Just 84% of Philadelphia households are connected to the internet at all, a lower rate than that of other large U.S. cities. And adults over the age of 65 are less likely to have access, one survey found.
So it isn’t surprising that so many of the subscribers to the Equal Info Text Line are senior citizens. The Equal Info Text Line was borne out of the need for information and resources at the beginning of the Covid-19 pandemic and grew as information needs around the 2020 presidential election became more apparent. It’s an initiative by the nonprofit Resolve Philly, which started through a collaborative reporting project in Philly between 13 news outlets in the city in 2017.
“You can ask us anything about living and thriving in Philly,” said Kristine Villanueva, the editor of Equally Informed. “We, as real people, will respond to you. That’s the distinction between this kind of service and 311, which is very inaccessible and crashes often. We’re not putting you through an automated service. You’re actually interacting with [editorial associates] Lily and Gabriela.”

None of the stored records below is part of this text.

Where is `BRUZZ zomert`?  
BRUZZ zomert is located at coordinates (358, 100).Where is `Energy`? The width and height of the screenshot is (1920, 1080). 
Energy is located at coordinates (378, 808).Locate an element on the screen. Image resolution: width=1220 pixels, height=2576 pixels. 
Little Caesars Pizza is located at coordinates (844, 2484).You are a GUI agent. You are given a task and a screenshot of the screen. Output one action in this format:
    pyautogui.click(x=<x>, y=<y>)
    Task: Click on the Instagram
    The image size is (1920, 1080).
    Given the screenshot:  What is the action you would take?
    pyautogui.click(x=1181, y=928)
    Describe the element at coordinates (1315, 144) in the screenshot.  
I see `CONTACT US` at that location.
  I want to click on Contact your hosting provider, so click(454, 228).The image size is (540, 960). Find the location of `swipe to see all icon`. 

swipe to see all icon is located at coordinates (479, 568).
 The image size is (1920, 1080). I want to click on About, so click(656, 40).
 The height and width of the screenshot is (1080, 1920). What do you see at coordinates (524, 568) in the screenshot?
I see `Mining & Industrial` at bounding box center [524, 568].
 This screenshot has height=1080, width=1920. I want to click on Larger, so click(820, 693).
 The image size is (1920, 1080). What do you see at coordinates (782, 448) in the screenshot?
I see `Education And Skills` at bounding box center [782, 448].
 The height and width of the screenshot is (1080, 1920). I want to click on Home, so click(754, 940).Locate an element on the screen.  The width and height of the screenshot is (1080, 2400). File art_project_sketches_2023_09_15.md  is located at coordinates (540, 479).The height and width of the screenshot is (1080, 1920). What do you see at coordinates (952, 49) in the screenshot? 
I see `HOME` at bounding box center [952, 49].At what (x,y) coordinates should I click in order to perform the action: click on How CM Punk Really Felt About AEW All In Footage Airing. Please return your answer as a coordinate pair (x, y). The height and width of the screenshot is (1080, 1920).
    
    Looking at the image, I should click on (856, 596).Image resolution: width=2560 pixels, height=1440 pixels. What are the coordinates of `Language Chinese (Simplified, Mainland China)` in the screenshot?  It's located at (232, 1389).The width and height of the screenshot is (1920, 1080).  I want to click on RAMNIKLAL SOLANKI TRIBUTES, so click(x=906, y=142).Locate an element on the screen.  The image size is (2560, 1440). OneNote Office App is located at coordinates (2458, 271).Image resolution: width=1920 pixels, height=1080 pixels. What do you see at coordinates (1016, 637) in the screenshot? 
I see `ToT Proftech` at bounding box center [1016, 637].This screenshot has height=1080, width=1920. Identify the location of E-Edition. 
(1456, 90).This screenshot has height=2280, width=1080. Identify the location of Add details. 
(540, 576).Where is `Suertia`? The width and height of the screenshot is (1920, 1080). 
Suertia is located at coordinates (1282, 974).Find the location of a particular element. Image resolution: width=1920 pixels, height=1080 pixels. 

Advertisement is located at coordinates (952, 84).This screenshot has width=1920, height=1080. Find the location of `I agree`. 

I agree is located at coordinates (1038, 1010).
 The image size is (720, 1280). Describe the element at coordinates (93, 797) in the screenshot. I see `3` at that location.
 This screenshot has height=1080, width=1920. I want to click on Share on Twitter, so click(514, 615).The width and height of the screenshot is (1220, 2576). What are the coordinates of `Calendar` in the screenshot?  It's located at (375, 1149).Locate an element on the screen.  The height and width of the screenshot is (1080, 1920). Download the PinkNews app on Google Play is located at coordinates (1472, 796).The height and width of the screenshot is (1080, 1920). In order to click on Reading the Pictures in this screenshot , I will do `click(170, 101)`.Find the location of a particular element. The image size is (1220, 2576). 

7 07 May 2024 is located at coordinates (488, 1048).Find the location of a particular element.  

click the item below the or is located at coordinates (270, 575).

Users can text EQUALINFO to 73224 and then start asking all their Philly-related questions via SMS. The text line is anonymous, only asking users for their ZIP codes and whether they want to text in English or Spanish. From there, users will receive at least two texts a week with helpful information.
“We prioritize actionable information,” Villanueva said. “It’s about being available and showing up, but it’s also about giving people stuff to do, which is super important — not just coverage that’s like, ‘This is happening and it sucks.’”
The text line is part of Resolve Philly’s Equally Informed project, which focuses on “bridging the information divide” in the city. Equally Informed also offers a Facebook Live discussion show called Blended Views (in partnership with NBC10 Philadelphia), virtual and in-person community conversations, and an Info Hubs Captains program, which lets community members to take the lead on biannual community newsletters. (Yes, biannual feels infrequent to people who are in the business of news, Villanueva acknowledged. But for community members, “the pace of their life is not trying to beat the Washington Post for an alert.”)
In addition to its general line, Equally Informed offers a Gun Violence Survivors Text Line. Equally Informed partnered with The Trace’s Up the Block project to provide resources and information to anyone affected by gun violence in the city. Every other Wednesday, Equally Informed sends subscribers lists of resources that range from mental health services to community events for gun violence survivors.
Lots of news outlets have embraced SMS as a way to deliver information to their audiences in the last few years, especially during times of crises. Villanueva said that what makes the Equal Info line different is that it focuses solely on providing subscribers with resources and the concrete information that they’re asking for, rather than sending links or trying to extract information from them.
“There’s this thing in journalism school where they ask you, ‘what’s the so-what of the story?’” Villanueva said. “[Providing actionable information] is your so-what. This is the resource that’s available to you, and if this resource sucks or you’re having a hard time, let us know.”